Lymphoma: This is a common cause of diffuse thoracoabdominopelvic pathology, particularly when splenomegaly is absent. Lymphoma can involve multiple lymph node groups and organs, leading to widespread disease.

Metastatic Cancer: Various primary cancers (e.g., breast, lung, colon) can metastasize to multiple regions of the body, including the thorax, abdomen, and pelvis, without necessarily involving the spleen.
Sarcoidosis: This systemic granulomatous disease can affect multiple organs, including the lungs, lymph nodes, and abdominal organs, often without splenomegaly.
Tuberculosis: Although less common in some regions, tuberculosis can cause diffuse thoracoabdominopelvic pathology, including lymphadenopathy and organ involvement, without splenomegaly.

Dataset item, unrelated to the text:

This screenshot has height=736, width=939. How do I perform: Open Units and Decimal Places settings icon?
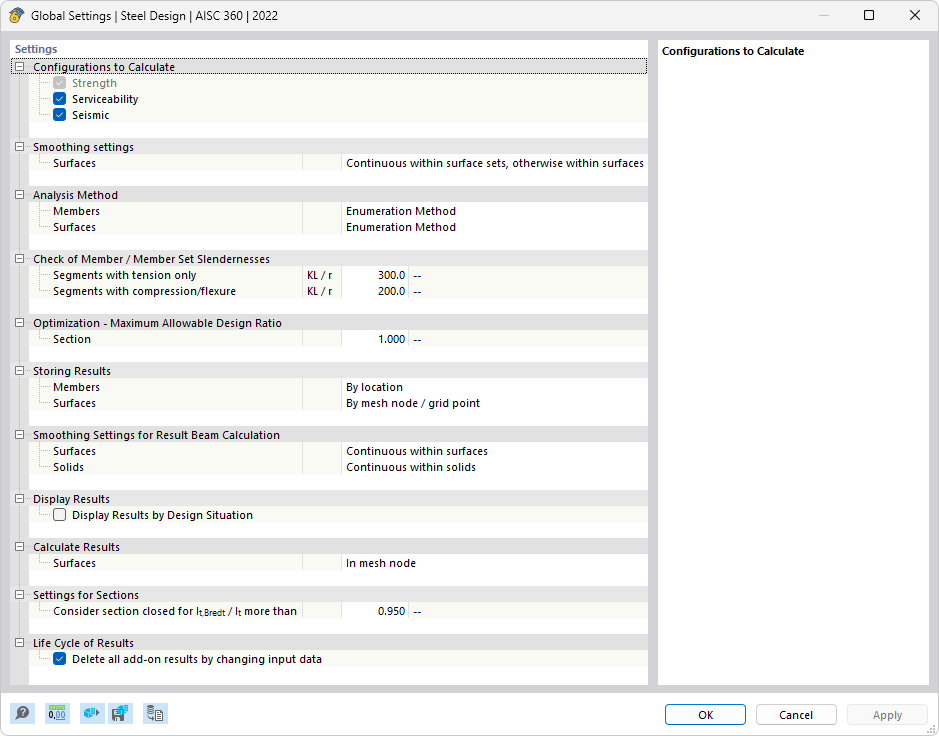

Histiocytosis: A group of rare diseases that can cause systemic symptoms and multi-organ involvement, including the lungs, bones, and abdominal organs. Missing this diagnosis could lead to delayed treatment and poor outcomes.
Systemic Lupus Erythematosus (SLE): An autoimmune disease that can affect multiple organs and systems, sometimes presenting with diffuse thoracoabdominopelvic pathology. SLE requires prompt recognition and treatment to prevent serious complications.
Wegener's Granulomatosis (Granulomatosis with Polyangiitis): A vasculitis that can involve the respiratory tract, kidneys, and other organs, potentially leading to severe and life-threatening complications if not diagnosed and treated early.

Castleman Disease: A rare lymphoproliferative disorder that can cause lymphadenopathy and systemic symptoms, sometimes involving multiple regions of the body.
** Erdheim-Chester Disease**: A rare form of histiocytosis that can cause systemic symptoms, bone lesions, and multi-organ involvement, including the lungs, heart, and abdominal organs.
Langerhans Cell Histiocytosis: A rare disorder characterized by the proliferation of Langerhans cells, which can lead to multi-organ involvement, including the bones, lungs, and abdominal organs.